Largest of the five remarkable observatories made by Jai Singh in five different cities, this is the best-preserved one. It shows the Maharaja passion for astronomy. Translated into 'Instruments of Measuring the Harmony of the Heavens', Jantar Mantar was built between 1728 and 1734. It is a grand celebration of astronomical science. It appears to be a collection of sculptures with each sculpture serving a specific purpose of measuring attitudes, azimuths, calculating eclipses or counting of stars. This is the only observatory out of five built in running condition. Situated within the City Palace Complex, it is cut off from the main buildings.
Jantar Mantar is located near the gate of City Palace, Jaipur.

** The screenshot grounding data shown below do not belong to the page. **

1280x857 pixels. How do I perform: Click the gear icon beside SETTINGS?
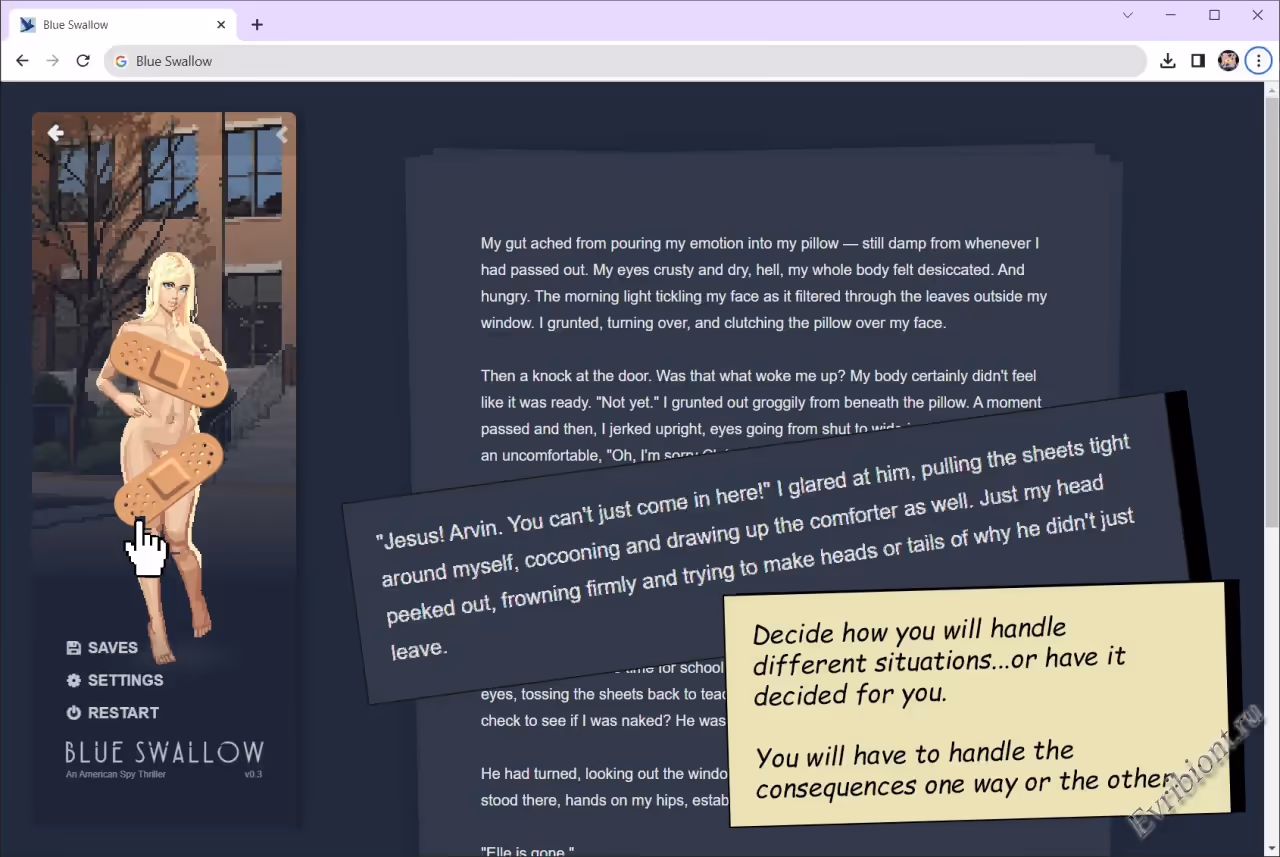pyautogui.click(x=73, y=680)
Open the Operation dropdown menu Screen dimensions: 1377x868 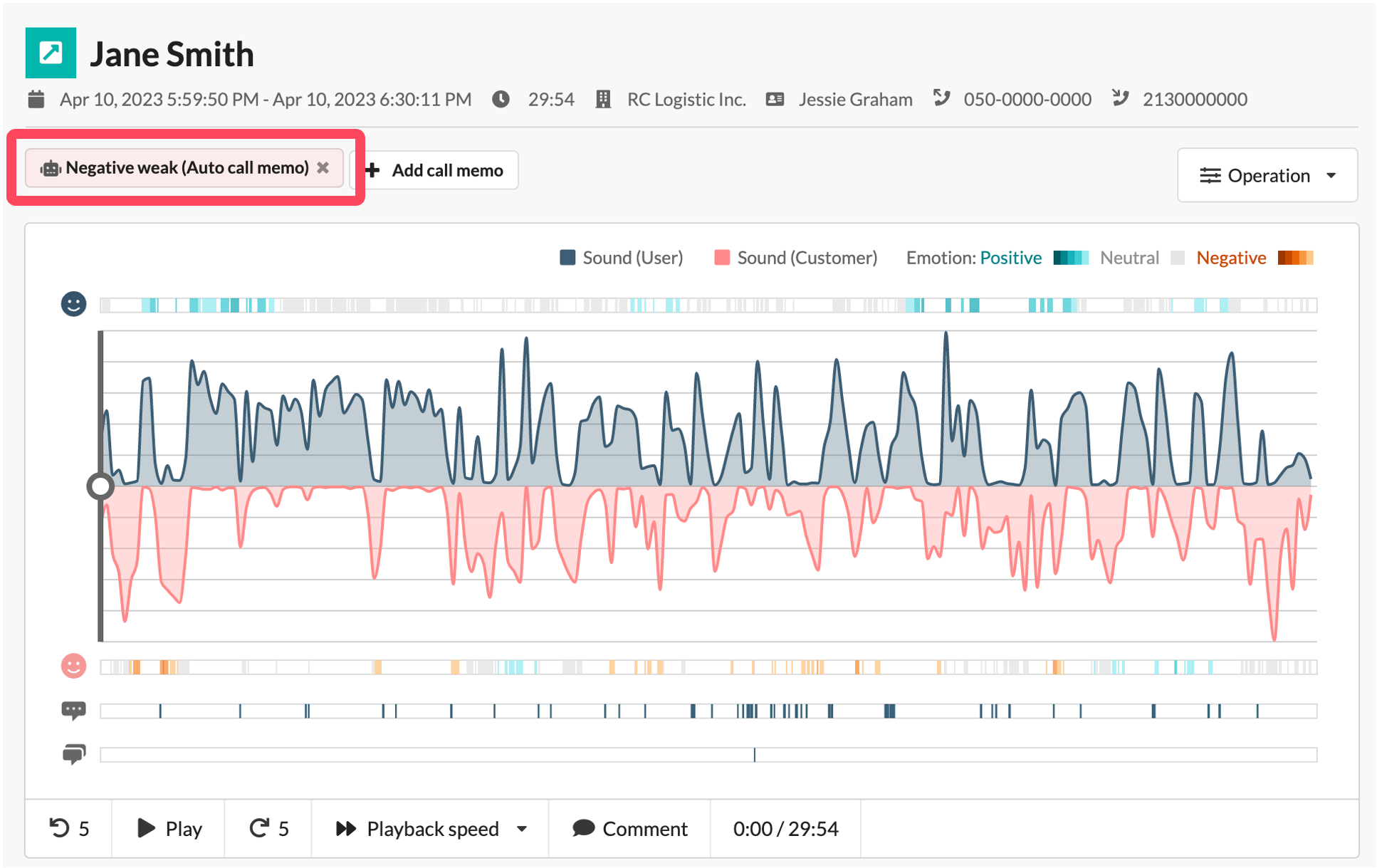coord(1267,175)
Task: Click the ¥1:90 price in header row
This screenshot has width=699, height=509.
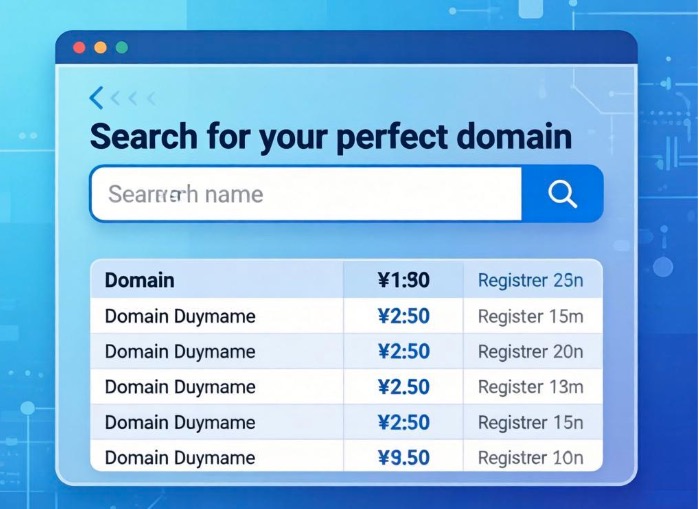Action: coord(403,281)
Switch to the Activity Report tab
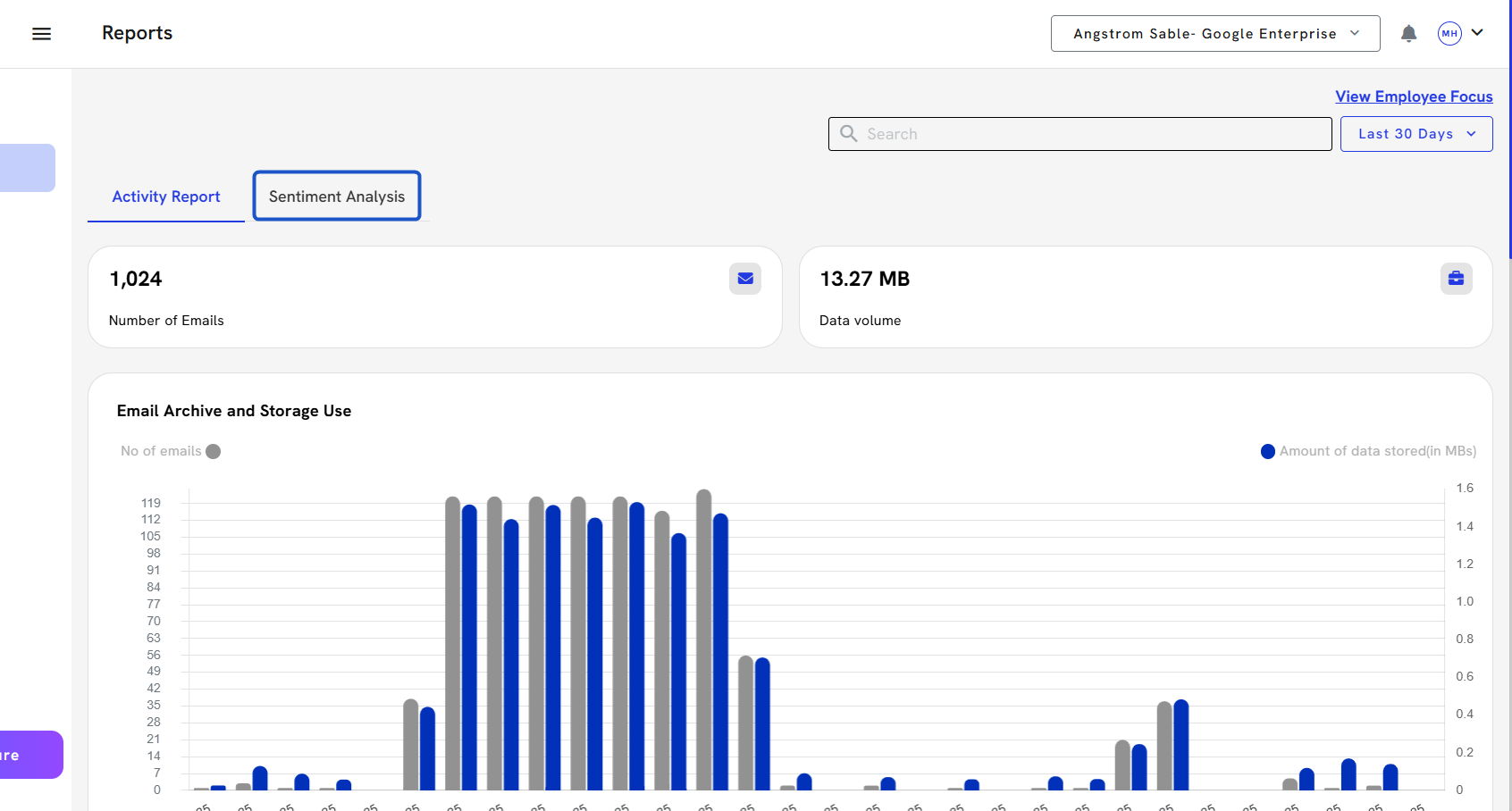Screen dimensions: 1512x811 pos(166,196)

Jai Singh was a great admirer of progresses and research made in the fields of science and technology, but he was passionate about astronomy. Before the commencement of construction he sent scholars abroad to study the foreign observatories. The emissaries returned with many manuals on astronomy containing cutting-edge technological information. One of these manuals contained a copy of La Hire's Tables. The king ordered the observatory to be built according to the details contained in the manual and when the construction got over, for the astonishment of the king and others, the observatory was 20 seconds more accurate than the one mentioned in Table. The Jantar Mantar conceived, as a quest for discovering the mysteries of the Cosmos, is a corruption of the Sanskrit word yantra mantra meaning instruments and formulae. It was built not only to verify astronomical observations made at Jaipur, but also to stimulate interest in astronomy. Following the style of an observatory at Samarkand, huge masonry instruments were built, keeping in mind the rules of astronomy, the position of the equator, latitudes and longitudes.
The samrat yantra consists of a massive triangle with a curved structure on both sides. The jaiprakash yantra is a two hemispherical bowl structure representing the celestial spheres and the use of a vertical rod in the center, giving different positions of celestial bodies during the day and night. The ram yantra is in the form of a high cylinder. It is surrounded by circular walls and the shadow of the sun on the vertical and horizontal marble gradations via the cylinder, indicates the altitude and the azimuth or declination of celestial bodies. The composite instrument is heart shaped and includes a sundial and a massive hemisphere on the northern wall. Sawai Jai Singh attempt to introduce a renaissance in astronomy through Jantar Mantar never took off due to chaos in the country. The first Indian Prime Minister Pandit Jawaharlal Nehru said that so accurate was his work that Jai Singh would have been remarkable anywhere. Thoroughly restored in 1901, the Jantar Mantar was declared a national monument in 1948.